# Source text

───

Henrietta Rose-Innes’ Homing Gets a Great Sendoff at the Book Lounge (With Videos)
The launch of Homing by Henrietta Rose-Innes at the Book Lounge last week was a splendid success – for the author, whose stories span some fifteen years of her writing life – and for the short story as a genre, which rumour had it, doesn’t sell. By the end of the evening, that myth had been dispelled by Mervyn Sloman, who noted wryly that all the Lounge’s copies of Homing had sold out, long before all the customers wishing to purchase it quit arriving at the till.
When introducing the author, Sloman described the book as “an outstanding collection that showcases the immense talent of a writer at the height of her craft.” Rose-Innes was joined in discussion by Diane Awerbuck, author of Gardening by Night, who chatted about the difference between short stories and novels, amongst other things.

───

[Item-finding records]
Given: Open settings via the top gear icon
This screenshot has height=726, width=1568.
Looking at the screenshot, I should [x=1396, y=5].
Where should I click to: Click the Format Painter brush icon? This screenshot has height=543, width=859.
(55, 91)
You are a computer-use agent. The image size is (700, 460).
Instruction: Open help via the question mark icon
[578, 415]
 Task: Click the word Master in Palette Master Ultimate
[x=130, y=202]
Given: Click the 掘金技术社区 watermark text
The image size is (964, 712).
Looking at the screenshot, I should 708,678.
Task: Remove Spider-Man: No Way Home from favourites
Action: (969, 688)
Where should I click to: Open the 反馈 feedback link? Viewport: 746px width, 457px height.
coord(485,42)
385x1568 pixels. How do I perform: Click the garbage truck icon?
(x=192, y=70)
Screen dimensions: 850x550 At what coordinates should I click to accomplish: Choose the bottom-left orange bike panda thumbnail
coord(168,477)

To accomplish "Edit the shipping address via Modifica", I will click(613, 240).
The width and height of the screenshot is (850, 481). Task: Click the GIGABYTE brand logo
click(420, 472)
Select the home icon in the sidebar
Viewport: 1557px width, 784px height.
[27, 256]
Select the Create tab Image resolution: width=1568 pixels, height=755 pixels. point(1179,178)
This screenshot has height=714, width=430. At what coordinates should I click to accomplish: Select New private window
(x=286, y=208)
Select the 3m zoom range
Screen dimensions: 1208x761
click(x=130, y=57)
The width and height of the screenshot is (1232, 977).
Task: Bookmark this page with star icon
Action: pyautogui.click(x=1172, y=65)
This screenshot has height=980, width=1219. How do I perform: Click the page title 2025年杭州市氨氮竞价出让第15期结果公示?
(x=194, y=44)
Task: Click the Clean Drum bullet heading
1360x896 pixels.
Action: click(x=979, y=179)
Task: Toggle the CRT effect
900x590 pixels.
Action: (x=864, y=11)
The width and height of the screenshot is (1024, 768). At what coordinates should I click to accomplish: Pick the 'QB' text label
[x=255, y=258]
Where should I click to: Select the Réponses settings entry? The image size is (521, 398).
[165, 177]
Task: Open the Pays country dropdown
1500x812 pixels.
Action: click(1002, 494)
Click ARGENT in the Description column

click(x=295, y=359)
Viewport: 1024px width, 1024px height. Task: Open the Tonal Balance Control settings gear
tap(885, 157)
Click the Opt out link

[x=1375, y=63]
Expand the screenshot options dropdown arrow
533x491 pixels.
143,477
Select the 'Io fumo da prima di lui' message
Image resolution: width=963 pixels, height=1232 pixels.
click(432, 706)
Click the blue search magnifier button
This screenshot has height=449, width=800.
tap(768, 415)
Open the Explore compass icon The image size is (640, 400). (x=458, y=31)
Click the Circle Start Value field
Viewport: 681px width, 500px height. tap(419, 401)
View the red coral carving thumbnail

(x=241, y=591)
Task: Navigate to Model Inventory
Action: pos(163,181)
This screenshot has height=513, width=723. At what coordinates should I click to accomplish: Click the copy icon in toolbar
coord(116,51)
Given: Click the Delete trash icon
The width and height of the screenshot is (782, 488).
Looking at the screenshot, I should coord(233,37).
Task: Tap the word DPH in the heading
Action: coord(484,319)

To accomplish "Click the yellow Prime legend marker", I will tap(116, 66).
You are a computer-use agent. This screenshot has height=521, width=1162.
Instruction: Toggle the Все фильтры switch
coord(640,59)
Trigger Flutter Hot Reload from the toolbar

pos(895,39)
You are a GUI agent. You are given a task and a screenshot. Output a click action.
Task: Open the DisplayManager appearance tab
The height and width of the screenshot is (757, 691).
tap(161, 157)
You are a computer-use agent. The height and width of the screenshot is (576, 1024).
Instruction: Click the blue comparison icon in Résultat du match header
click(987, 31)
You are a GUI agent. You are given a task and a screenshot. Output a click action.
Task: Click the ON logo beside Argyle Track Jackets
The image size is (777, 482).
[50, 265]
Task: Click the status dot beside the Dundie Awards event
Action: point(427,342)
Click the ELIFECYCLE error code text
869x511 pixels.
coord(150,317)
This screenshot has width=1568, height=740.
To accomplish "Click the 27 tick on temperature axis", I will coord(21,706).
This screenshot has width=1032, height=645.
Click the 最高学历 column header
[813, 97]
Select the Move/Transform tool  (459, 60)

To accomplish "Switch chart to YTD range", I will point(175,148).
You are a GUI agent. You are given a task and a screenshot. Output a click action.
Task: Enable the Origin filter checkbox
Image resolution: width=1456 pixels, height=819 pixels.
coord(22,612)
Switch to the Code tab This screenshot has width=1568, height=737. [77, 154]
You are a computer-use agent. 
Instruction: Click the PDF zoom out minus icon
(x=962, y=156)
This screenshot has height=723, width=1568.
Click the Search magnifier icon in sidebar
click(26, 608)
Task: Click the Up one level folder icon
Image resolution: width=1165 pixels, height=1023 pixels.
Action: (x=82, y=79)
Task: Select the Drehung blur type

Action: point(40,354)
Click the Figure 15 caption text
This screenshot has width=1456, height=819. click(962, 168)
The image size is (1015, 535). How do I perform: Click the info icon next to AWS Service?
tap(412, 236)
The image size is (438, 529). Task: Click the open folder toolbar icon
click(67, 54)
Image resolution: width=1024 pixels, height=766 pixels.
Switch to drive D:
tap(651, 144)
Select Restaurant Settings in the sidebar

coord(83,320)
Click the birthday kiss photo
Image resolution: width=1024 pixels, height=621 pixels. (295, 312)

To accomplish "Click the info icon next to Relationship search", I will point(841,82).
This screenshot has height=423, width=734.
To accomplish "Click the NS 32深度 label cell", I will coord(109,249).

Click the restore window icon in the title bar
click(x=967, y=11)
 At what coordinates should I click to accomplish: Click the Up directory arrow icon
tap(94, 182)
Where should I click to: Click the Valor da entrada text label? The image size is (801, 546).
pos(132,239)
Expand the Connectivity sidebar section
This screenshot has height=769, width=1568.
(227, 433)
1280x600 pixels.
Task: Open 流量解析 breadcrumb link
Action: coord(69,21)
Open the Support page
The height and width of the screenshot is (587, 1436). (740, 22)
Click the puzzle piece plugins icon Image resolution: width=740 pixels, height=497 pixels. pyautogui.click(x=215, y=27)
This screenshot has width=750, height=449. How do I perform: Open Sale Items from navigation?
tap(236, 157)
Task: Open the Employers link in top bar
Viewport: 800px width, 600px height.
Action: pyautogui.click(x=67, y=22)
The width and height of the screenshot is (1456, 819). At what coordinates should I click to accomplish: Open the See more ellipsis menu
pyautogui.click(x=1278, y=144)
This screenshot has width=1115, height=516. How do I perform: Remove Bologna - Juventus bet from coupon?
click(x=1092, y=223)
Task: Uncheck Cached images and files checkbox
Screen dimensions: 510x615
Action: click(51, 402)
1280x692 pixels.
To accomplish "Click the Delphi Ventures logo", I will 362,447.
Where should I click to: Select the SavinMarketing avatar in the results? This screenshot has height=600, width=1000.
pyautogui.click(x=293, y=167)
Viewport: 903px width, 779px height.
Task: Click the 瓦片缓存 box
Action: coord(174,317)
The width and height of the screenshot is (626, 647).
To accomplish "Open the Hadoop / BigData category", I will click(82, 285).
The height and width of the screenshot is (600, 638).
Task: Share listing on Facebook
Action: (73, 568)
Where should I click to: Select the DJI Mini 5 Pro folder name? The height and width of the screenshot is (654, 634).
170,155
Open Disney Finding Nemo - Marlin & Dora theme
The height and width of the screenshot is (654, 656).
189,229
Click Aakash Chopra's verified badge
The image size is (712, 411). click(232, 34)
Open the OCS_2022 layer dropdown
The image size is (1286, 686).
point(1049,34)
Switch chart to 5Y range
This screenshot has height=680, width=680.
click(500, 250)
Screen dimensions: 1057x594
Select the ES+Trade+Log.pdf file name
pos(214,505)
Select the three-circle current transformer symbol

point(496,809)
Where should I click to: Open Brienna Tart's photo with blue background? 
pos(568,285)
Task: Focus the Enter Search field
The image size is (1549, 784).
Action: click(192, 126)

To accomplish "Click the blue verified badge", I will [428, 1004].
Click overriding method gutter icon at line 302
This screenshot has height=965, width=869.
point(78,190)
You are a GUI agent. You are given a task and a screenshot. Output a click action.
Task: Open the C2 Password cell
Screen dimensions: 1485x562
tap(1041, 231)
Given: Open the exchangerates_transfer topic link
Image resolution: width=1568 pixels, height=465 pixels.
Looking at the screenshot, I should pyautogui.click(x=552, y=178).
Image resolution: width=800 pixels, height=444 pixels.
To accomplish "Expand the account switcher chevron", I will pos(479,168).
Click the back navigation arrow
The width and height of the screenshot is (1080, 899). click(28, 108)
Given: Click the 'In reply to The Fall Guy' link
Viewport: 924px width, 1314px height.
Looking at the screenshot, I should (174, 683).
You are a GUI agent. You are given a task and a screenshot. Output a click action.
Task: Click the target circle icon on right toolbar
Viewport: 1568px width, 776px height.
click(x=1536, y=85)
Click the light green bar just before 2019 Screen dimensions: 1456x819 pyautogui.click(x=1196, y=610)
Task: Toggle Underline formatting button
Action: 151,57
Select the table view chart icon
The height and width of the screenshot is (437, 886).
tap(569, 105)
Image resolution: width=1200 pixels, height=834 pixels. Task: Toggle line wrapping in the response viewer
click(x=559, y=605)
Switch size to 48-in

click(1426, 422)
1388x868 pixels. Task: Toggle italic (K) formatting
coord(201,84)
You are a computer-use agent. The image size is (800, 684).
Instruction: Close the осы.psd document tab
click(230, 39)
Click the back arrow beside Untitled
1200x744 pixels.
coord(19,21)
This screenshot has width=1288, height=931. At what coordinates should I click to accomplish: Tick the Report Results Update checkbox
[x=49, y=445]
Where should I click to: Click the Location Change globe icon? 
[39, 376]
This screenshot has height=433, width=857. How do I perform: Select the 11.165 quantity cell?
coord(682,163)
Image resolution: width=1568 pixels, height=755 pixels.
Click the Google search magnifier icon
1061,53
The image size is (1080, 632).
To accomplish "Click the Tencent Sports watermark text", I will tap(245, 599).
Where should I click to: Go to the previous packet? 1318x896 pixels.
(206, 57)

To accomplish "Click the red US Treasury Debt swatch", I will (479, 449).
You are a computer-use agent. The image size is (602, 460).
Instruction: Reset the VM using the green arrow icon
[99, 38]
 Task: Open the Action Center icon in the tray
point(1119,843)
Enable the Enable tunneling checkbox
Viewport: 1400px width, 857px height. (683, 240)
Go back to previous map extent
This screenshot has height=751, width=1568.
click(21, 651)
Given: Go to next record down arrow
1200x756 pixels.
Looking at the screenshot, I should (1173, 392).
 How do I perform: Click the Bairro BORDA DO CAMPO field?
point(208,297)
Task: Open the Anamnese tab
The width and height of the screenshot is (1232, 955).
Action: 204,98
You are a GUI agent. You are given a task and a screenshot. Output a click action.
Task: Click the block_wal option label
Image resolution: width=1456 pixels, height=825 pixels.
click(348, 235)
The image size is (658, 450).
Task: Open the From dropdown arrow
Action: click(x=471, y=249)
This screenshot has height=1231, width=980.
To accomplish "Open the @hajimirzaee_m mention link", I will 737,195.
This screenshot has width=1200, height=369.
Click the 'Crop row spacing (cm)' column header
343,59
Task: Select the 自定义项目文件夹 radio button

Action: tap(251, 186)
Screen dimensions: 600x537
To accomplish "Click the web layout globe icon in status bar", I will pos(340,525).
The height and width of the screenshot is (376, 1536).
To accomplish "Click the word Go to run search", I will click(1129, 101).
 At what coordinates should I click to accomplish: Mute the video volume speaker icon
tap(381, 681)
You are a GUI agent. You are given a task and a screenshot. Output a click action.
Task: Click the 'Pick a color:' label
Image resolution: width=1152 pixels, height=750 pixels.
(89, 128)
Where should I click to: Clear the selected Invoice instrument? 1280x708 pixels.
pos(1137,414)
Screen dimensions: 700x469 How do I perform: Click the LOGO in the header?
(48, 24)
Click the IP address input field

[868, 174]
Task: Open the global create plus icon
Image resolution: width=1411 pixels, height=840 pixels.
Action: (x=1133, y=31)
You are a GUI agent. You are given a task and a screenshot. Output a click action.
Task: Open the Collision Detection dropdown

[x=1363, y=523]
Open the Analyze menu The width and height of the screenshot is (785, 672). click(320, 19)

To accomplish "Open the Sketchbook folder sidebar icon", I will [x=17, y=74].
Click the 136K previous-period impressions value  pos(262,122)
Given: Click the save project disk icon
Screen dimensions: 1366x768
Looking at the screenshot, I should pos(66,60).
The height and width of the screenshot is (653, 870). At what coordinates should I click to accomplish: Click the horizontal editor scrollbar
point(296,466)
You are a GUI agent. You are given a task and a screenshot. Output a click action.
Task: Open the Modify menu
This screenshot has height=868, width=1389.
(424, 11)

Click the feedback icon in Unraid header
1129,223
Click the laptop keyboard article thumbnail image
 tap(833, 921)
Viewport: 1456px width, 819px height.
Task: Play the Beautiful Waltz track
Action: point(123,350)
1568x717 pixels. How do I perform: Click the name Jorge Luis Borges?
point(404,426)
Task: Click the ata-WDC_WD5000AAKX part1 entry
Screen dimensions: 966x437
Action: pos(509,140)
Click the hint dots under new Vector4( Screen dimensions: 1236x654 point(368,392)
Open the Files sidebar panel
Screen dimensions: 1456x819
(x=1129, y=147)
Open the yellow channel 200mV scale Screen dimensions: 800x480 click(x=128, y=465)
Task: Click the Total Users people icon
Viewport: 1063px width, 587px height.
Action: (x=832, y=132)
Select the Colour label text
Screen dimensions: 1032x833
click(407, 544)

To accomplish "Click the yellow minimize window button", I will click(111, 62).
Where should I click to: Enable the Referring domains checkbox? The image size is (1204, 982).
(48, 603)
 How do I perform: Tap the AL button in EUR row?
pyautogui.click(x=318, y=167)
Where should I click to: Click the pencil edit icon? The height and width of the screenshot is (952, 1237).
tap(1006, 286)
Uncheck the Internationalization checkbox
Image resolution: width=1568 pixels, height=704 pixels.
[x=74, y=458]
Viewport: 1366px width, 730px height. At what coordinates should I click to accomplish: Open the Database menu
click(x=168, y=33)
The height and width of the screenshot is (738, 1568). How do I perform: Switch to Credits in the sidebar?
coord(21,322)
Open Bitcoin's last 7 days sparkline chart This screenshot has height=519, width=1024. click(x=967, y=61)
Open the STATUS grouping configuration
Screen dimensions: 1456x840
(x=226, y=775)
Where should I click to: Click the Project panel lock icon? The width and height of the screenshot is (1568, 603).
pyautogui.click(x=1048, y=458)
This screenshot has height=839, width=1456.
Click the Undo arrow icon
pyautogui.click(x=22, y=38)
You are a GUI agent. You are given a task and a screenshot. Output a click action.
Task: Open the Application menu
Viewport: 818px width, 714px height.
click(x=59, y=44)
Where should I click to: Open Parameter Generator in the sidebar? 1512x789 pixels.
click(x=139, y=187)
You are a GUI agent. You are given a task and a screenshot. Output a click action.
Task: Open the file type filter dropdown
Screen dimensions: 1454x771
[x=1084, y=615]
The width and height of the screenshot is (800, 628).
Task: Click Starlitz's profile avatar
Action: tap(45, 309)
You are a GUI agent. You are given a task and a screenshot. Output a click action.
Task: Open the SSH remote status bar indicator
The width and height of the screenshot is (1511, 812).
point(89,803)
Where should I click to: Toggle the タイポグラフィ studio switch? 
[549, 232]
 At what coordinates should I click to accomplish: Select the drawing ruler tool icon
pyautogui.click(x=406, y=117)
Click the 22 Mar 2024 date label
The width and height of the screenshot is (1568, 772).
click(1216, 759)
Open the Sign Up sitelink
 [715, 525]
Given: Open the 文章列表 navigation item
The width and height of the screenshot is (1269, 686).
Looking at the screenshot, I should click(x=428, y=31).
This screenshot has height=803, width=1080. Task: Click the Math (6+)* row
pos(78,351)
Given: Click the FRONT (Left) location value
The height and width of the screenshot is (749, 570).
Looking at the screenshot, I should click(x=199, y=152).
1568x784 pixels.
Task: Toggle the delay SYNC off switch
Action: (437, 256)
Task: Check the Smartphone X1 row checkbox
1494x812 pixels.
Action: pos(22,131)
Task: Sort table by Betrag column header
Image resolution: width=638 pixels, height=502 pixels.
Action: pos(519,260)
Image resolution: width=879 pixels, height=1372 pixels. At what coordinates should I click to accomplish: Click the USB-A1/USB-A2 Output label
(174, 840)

───

# What is expected
Please answer these questions from the launch report:
(a) About how many years of the author's writing life do the stories in Homing span?
(b) Who remarked that all the Lounge's copies of Homing had sold out?
(c) What book by Diane Awerbuck is named?
The rows have no connection to the launch report.

# Exercise solution
(a) Some fifteen years
(b) Mervyn Sloman
(c) Gardening by Night